Updated on 23 August 2012
The company is investigating its BCR-ABL inhibitor ponatinib
Singapore: Ariad Pharmaceuticals, an emerging global oncology company focused on discovery, development and commercialization of cancer medicines, has initiated a multi-center phase I/II clinical trial in Japan of ponatinib, the company's investigational BCR-ABL inhibitor. The trial is being conducted in Japanese patients with chronic myeloid leukemia (CML) who have failed treatment with dasatinib or nilotinib or with Philadelphia-chromosome positive acute lymphoblastic leukemia (Ph+ ALL) who have failed prior tyrosine kinase inhibitors.
The trial is designed to establish the recommended dose for ponatinib and confirm its anti-leukemic activity in Japanese patients. The company expects that this trial should provide the incremental clinical data needed for initial regulatory approval of ponatinib in Japan. Japan is the third largest CML market in the world with an annual incidence of 1,300 new patients reported in 2010.

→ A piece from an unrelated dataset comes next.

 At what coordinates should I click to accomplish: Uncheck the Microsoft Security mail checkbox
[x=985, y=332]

"Many of the world's foremost thought leaders on CML are in Japan, and we are delighted to be collaborating with many of them to advance the potential uses of ponatinib among Japanese patients with refractory CML," said Dr Timothy P Clackson, president of research and development and chief scientific officer of Ariad. "We are working closely with these CML experts and anticipate that this trial will confirm the results seen with ponatinib in our ongoing phase I and pivotal phase II trials of ponatinib."

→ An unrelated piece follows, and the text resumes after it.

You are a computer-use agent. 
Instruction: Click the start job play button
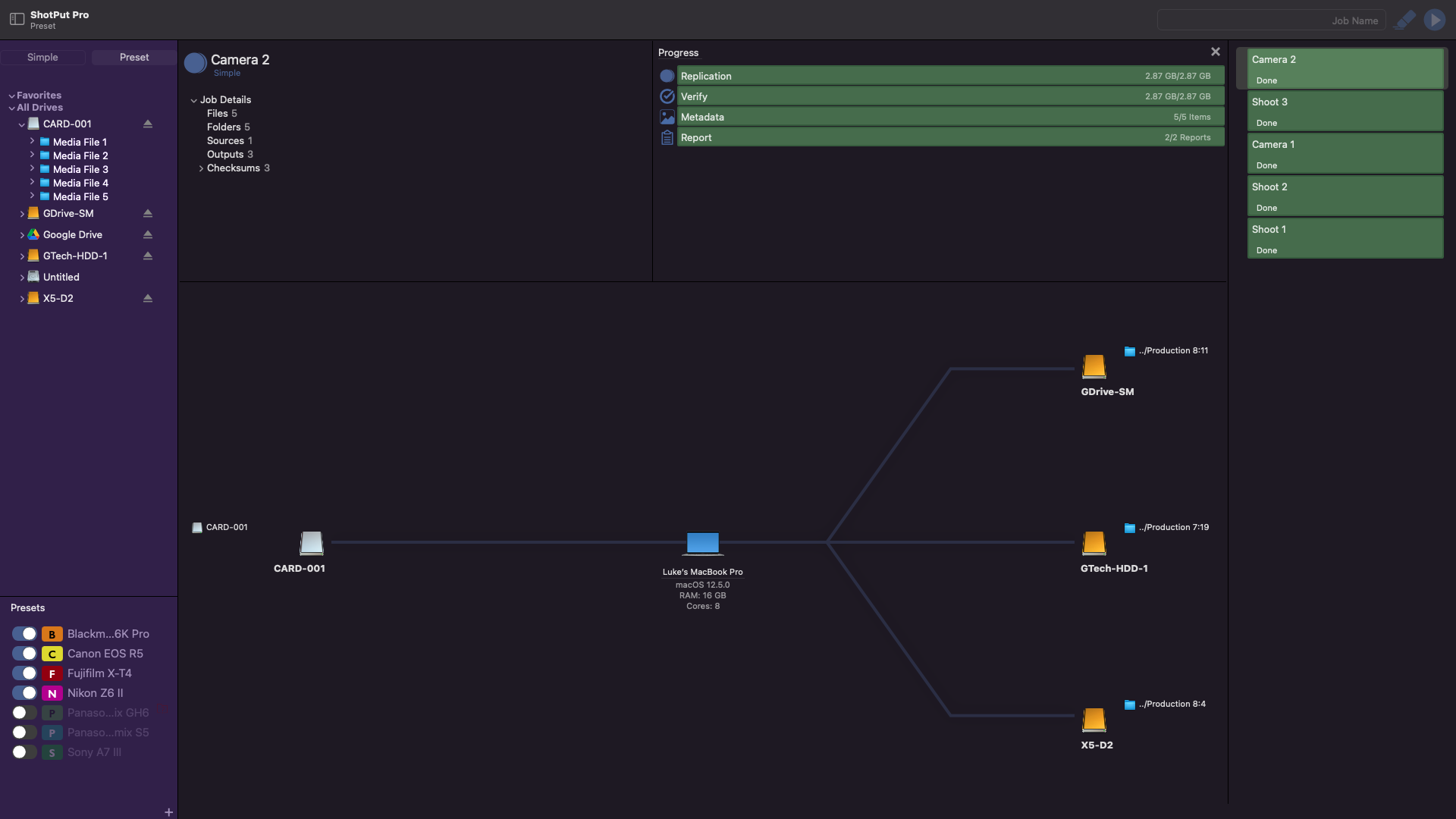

The phase I dose-escalation portion of the trial will have two dose cohorts - 30 mg and 45 mg - administered orally once daily. At least six patients will be enrolled in each dose cohort. Once the recommended dose of ponatinib for Japanese patients is determined and safety evaluations have been completed, the phase II portion of the trial will be initiated. The first patient in the trial has been dosed.
The single-arm, open-label phase II component of the trial is expected to begin in the first quarter of 2013 and will enroll an additional 25 adult patients. In the phase II portion of the trial, the primary efficacy endpoint for CML patients in chronic phase will be major cytogenetic response. For CML patients in accelerated phase or blast phase and for Ph+ ALL patients, the primary endpoint will be major hematologic response, defined as complete hematologic response or no evidence of leukemia. The study's secondary endpoints for all patients will include major molecular response, time to response, duration of response, progression-free survival and overall survival.